Growing expectation Keith Byrne will be deported from US on Friday

US lawyers representing Irishman make last-ditch plea for leniency to US authorities

Keith Byrnes wife Keren said: “He is raising proud Americans who will know what it is like to work hard for what they want and what they need.”

Keith Byrnes wife Keren said: “He is raising proud Americans who will know what it is like to work hard for what they want and what they need.”

 

US lawyers representing Irishman Keith Byrne have made a last-ditch plea for leniency to US authorities amid growing expectations he will be deported on Friday.

In legal filings lodged this week and seen by The Irish Times, Thomas Griffin, the Philadelphia-based lawyer representing Mr Byrne, requests authorities stop the imminent removal of the 37 year-old from Cork and allow him make his case before an immigration judge.

Noting that Mr Byrne has had no dealings with police since arriving from Ireland on the Visa Waiver Program in 2007, he said that Mr Byrne “has never been a danger to the community and he is not a national security risk.”

“With a family of US citizens who depend on him, home-ownership and a successful tax-paying business Mr Byrne is not a flight-risk,” Mr Griffin wrote in a letter to Simona Flores, director of enforcement and removal operations for ICE (Immigration and Customs Enforcement) agency in Philadelphia.

“Mr Byrne’s custody has already torn him from his family, and his US citizen wife Keren and his three US citizen children who are on the verge of a massive upending of their lives,” the letter notes.

Mr Byrne overstayed his visa by a number of months. He later tried to regularise his position in the US by paying a financial contribution for his failure to abide by the visa programme. He told his lawyer that he had a conviction in Ireland for possession of cannabis and that was included in his application for citizenship.

Meanwhile, noting the support in the Philadelphia community for Mr Byrne, as well as the extensive media coverage internationally, Mr Griffin said Mr Byrne, who runs a painting business, “has consistently abided by the law, and has regularly paid business and personal taxes,” he writes.

He also notes Mr Byrne’s family will likely lose their house in the event of deportation as the mortgage is more than half of Keren Byrne’s nursing salary.

Also included in the filing is a statement by Ms Byrne. “Even though we knew this day might come nothing could have prepared me and us for what this feeling is.”

She says the family has been “judicially and very methodically trying to ensure Keith’s permanent and legal residence in the United States...we have been nothing but honest during all proceedings and applications for citizenship”.
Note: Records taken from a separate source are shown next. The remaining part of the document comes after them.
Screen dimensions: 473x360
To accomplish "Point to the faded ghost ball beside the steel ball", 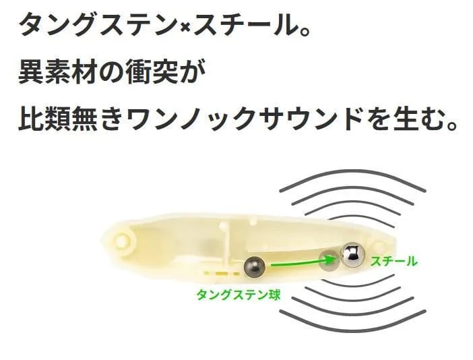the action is click(x=329, y=260).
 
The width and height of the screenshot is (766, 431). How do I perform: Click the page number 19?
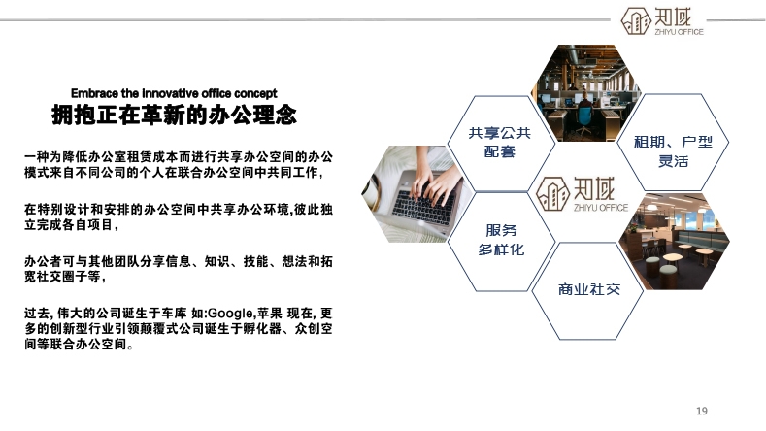pos(702,411)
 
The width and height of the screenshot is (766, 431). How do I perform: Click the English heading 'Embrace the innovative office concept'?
pos(174,93)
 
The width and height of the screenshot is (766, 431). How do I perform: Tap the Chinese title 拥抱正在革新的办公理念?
pos(174,116)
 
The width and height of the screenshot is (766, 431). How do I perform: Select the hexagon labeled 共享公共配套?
pos(501,143)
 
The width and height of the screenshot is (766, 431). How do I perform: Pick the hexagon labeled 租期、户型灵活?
pos(673,142)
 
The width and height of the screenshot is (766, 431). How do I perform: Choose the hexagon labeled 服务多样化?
pos(501,242)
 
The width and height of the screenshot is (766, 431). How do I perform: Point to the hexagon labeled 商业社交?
pos(587,291)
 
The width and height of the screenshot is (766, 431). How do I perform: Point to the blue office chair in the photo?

Ms Byrne said her husband “did not come here to ‘pull on the system’, he is working hard every day and contributing to society and most importantly to our home and our children.

“He is raising proud Americans who will know what it is like to work hard for what they want and what they need.”

The intervention by Mr Byrne’s legal team comes as legal officials close to the case told The Irish Times that Mr Byrne’s team has effectively exhausted all legal avenues, and that he faces the prospect of incarceration in a tougher facility if he does not comply with orders and sign documents paving the way for his deportation on Friday.

One official said that Mr Byrne was “low-hanging fruit” for ICE officials because he was openly living and working in the US and paying his taxes. “Essentially what has happened is that Mr Byrne was on the books of ICE officers, but this wasn’t an issue during the Obama administration. Now it’s a different world,” he said, referring to Mr Trump’s administration.